Segundo Wang et al. (1999), o sabor é um atributo sensorial exigido para a boa aceitabilidade do produto. O gosto é atribuído aos compostos não voláteis nos alimentos, tais como açúcares, ácidos, sais e limonina. A doçura do chá é conferida pelos aminoácidos, os quais têm o sabor descrito como “umami”, e as saponinas, que estão presentes no mate e são responsáveis pelo sabor amargo e pela espuma do chá (BALDUINO, 2012; GNOATTO et al., 2008).

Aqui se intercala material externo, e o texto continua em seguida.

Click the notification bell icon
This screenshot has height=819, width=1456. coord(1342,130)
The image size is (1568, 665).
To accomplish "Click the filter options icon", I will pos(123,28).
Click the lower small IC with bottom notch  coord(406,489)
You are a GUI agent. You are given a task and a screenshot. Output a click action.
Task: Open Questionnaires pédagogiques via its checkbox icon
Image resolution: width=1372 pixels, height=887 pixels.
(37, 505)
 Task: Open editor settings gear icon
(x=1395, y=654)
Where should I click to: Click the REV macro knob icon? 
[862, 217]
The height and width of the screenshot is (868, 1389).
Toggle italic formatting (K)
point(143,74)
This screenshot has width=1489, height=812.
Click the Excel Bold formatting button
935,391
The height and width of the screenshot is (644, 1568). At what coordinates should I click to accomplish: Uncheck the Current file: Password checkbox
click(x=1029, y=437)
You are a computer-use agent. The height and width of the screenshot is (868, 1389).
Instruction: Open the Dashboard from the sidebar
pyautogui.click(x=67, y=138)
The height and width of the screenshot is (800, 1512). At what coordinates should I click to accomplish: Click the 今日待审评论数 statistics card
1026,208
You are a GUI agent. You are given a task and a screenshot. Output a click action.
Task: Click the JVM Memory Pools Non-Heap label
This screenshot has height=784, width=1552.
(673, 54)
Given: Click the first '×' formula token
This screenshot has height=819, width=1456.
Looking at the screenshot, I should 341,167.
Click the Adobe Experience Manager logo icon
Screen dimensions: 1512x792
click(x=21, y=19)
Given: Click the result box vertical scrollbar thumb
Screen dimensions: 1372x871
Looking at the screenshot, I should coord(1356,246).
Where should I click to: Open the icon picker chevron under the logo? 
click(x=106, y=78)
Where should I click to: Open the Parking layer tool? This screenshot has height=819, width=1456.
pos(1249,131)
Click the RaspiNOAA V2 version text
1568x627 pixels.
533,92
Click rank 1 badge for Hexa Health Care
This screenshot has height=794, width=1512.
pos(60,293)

Godoy et al. (2013) observaram que o chá-mate tem grande aceitação pelos consumidores, uma vez que 61% dos participantes do seu estudo relataram gostar bastante da bebida, principalmente na forma de sachê. Além disso, 61% dos entrevistados relataram gostar muito de chá adoçado com açúcar. No estudo atual, optou-se por não adoçar o chá-mate, para que o açúcar não interferisse na análise sensorial do produto que estava sendo avaliado, o que pode ter refletido em uma avaliação menos positiva, pois, conforme observado, ainda, por Godoy et al. (2013), a maioria dos consumidores deste chá o prefere adoçado com açúcar.
Com relação aos atributos odor e impressão global, não houve diferença estatisticamente significativa no nível 5% de probabilidade entre as respostas obtidas nas sessões cega e com informação.
Examinando-se o aumento nas médias das notas de aceitação atribuídas pelo julgador na sessão com informação (Tabela 2), pode-se observar que, de maneira geral, o julgador foi influenciado positivamente pela informação não sensorial apresentada, uma vez que a expectativa gerada pela informação dos benefícios à saúde, na percepção do consumidor, foi conquistada por meio da maior aceitação do chá-mate para os atributos cor e sabor.
Muitas intervenções centradas na educação nutricional têm sido conduzidas com o intuito de aumentar o conhecimento nutricional da população e, consequentemente, melhorar seus hábitos alimentares. Esta medida é importante, uma vez que o entendimento de como os consumidores compreendem um produto saudável colabora de forma relevante para a construção de políticas de educação nutricional (NICASTRO et al., 2008; MARINS et al., 2008).
As intervenções nutricionais devem partir da hipótese de que o grau de conhecimento obtido por cada pessoa, ao saber decifrar e identificar as características não sensoriais do produto, principalmente a questão nutricional, poderá modificar as preferências alimentares. A intervenção deve ser aplicada de maneira crítica e reflexiva, voltada para a propagação de conhecimentos e transformação social (ROCHA, 2008; PRATES; SILVA, 2013).
4 Conclusão
Os resultados demonstraram que o chá-mate foi bem aceito pelos participantes e o conhecimento nutricional influenciou positivamente na aceitação da bebida, uma vez que houve aumento das médias de aceitação para os atributos cor e sabor, no teste com informação. Dessa forma, é fundamental que a informação nutricional sobre os benefícios do alimento passe a ser um instrumento de notícia que favoreça o conhecimento dos consumidores sobre alimentação e saúde, conduzindo à escolha por produtos mais saudáveis.